Apenas em 2016 os conservadores projetaram uma mudança, ainda que tímida na direção do liberalismo. Naquele ano, as primárias do partido possuíram um perfil mais eclético, com mulheres, latinos e negros disputando uma chance de se tornarem o candidato que enfrentaria Hillary Clinton. Porém, o vencedor foi Donald Trump, um outsider que, ao contrário do que o partido ensaiava naquele momento, flertando com pautas liberais e multiculturais, conseguiu reunir a base ainda mais conservadora do partido.
Em grande medida, Trump representa um maior diálogo com um eleitor daquele tipo de conservadorismo dos anos 50, anterior ao próprio neoconservadorismo, pautado no nacionalismo, mais tradicionalista, de um perfil religioso mais ortodoxo e que defende a indústria nacional no lugar do mundo global construído a partir de Reagan.
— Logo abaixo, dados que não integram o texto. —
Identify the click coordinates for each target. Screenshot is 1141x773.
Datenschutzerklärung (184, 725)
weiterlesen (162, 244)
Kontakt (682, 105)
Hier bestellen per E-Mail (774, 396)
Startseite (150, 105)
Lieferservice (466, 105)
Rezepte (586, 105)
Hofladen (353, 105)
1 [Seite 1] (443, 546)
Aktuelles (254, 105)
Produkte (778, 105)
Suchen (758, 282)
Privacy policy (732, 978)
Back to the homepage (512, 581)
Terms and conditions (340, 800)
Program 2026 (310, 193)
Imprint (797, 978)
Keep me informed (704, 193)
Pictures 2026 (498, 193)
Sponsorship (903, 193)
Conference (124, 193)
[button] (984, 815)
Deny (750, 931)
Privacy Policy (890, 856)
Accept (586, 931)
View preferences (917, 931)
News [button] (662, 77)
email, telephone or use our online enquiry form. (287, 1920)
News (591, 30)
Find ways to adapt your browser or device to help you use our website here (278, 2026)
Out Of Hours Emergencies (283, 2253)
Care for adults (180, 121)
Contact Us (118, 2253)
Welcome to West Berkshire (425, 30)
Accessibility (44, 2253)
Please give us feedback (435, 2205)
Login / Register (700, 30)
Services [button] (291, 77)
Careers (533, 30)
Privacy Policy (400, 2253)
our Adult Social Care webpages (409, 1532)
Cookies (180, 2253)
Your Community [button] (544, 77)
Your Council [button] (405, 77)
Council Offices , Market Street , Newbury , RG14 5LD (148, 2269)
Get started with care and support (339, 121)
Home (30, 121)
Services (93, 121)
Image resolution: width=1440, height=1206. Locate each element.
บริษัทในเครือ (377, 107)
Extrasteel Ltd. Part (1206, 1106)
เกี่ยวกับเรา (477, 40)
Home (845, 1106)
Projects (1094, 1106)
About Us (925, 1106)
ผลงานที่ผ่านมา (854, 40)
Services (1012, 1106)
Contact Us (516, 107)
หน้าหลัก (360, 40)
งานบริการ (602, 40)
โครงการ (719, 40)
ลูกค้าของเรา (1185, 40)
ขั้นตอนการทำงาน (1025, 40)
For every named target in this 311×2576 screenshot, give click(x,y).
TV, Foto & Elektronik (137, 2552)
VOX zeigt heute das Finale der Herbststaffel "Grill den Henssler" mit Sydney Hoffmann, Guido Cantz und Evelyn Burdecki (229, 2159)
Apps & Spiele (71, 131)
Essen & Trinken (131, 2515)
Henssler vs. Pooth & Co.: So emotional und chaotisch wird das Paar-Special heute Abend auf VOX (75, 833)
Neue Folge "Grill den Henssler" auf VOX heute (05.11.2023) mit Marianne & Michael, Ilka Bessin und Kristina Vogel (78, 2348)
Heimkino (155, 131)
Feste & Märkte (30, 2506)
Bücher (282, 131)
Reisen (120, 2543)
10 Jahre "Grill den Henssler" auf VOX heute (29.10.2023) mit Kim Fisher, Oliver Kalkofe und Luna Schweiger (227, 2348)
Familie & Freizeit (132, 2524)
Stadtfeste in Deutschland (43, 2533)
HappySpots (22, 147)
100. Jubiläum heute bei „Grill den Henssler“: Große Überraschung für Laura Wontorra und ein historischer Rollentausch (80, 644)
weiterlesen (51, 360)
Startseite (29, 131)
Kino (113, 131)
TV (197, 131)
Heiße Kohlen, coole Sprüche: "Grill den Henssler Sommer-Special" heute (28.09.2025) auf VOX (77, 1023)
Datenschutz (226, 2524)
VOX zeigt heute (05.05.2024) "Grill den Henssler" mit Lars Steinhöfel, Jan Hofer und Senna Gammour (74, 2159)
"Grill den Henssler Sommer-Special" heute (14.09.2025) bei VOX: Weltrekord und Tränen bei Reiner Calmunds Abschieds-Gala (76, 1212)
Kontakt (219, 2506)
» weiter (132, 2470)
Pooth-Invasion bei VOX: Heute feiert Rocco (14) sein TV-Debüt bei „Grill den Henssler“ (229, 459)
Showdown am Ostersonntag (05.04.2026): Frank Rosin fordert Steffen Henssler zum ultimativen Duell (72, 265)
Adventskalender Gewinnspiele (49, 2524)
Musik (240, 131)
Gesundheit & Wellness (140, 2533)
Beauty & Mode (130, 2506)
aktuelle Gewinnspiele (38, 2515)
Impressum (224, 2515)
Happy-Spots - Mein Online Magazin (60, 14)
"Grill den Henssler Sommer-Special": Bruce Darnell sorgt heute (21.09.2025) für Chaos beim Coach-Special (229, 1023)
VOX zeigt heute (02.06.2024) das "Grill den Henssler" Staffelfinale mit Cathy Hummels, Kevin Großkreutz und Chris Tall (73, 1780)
Trata-se do que os cientistas políticos americanos chamam de paleoconservadores que, apesar da derrota nas eleições de 2020, parece ter se convertido, por meio do Trumpismo, na nova ala hegemônica do Partido Republicano com um tipo de conservadorismo mais arcaico, tanto nos costumes quanto na economia.
Enquanto isso, com a eleição de Biden, o partido Democrata vai se alinhando ainda mais a seu perfil liberal, progressista, com pautas que miram na taxação de fortunas, criação de um imposto global e no combate às desigualdades econômicas e sociais, suas principais bandeiras.
Em suma, os anos de desarranjos pós 2008, gestaram Liberais ainda mais liberais de um lado e conservadores ainda mais conservadores de outro… os EUA saíram ainda mais polarizados das eleições de 2020 e essa fórmula parece que irá se arrastar até 2024.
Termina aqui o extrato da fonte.